March 17, 2018

Crack Windows Password using CHNTPW

Sometimes, we forget our password & we want to reset it. It can be done in many ways. I once used Kali Linux to crack the password of my friend’s pc. Today, I’ll tell how I did it. It requires chntpw tool in Kali to modify SAM hashes. Without going into more details about it, let’s start with just the steps.


  1. Download Kali Linux ISO and burn on a CD/DVD or flash it to a flash drive to make it a bootable USB.

  2. From Boot menu -> Select Live (Forensic Mode) to launch the OS without actually installing it on to the hard drive.

  3. Enter the default username as root and password as toor when prompted.

  4. Almost of all the Windows OS versions, passwords are saved in SAM or the Secure Account Manager. This file is usually located in /Windows/System32/config. Navigate to the folder using terminal by typing cd /media/"hard-drive name"/Windows/System32/config

  5. After navigating to the config folder hit ls -l SAM* to list out the SAM files.
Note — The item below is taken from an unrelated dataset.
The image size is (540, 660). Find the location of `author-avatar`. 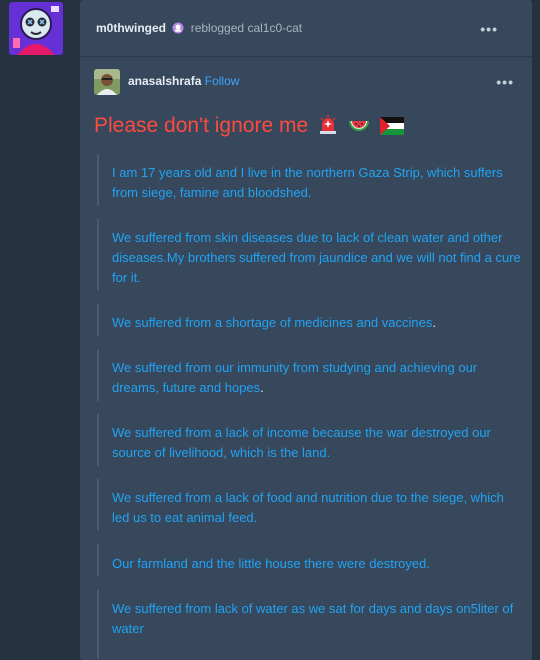

author-avatar is located at coordinates (107, 82).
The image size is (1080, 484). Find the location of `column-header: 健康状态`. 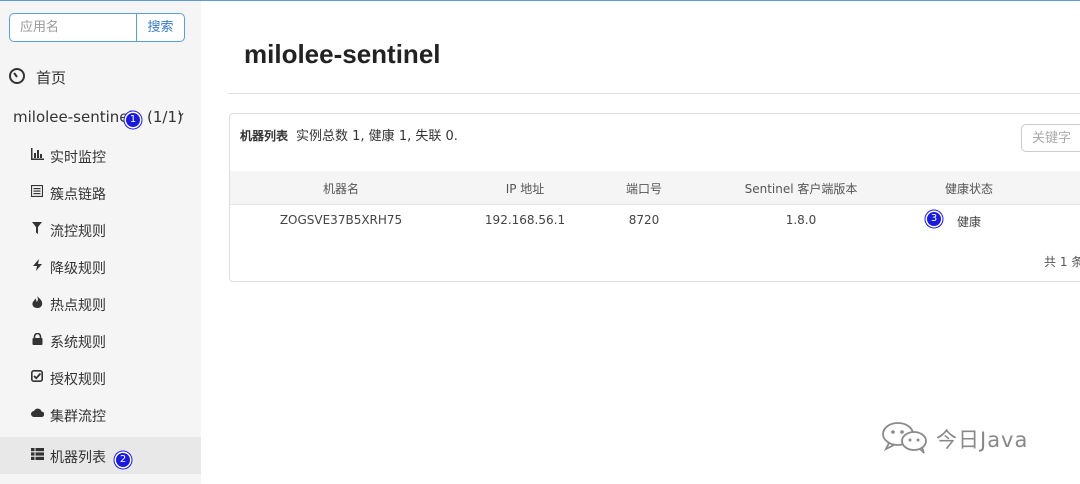

column-header: 健康状态 is located at coordinates (969, 189).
  6. Now we are using chntpw tool in Kali to make changes to SAM. Hit chntpw -l SAM. It lists out all the usernames found in the SAM on the host Windows OS.

  7. Now run chntpw -u "username" SAM. Replace the "username" with the username to reset.

  8. You’ll be then prompted with four different option. So now you can press 1 for clearing the previously set Windows password. Then suspend the Kali session and try logging in into the victim Windows OS with usually don’t prompt any password!

That’s all. Hope, you find this cool on how to reset password of any version of Windows.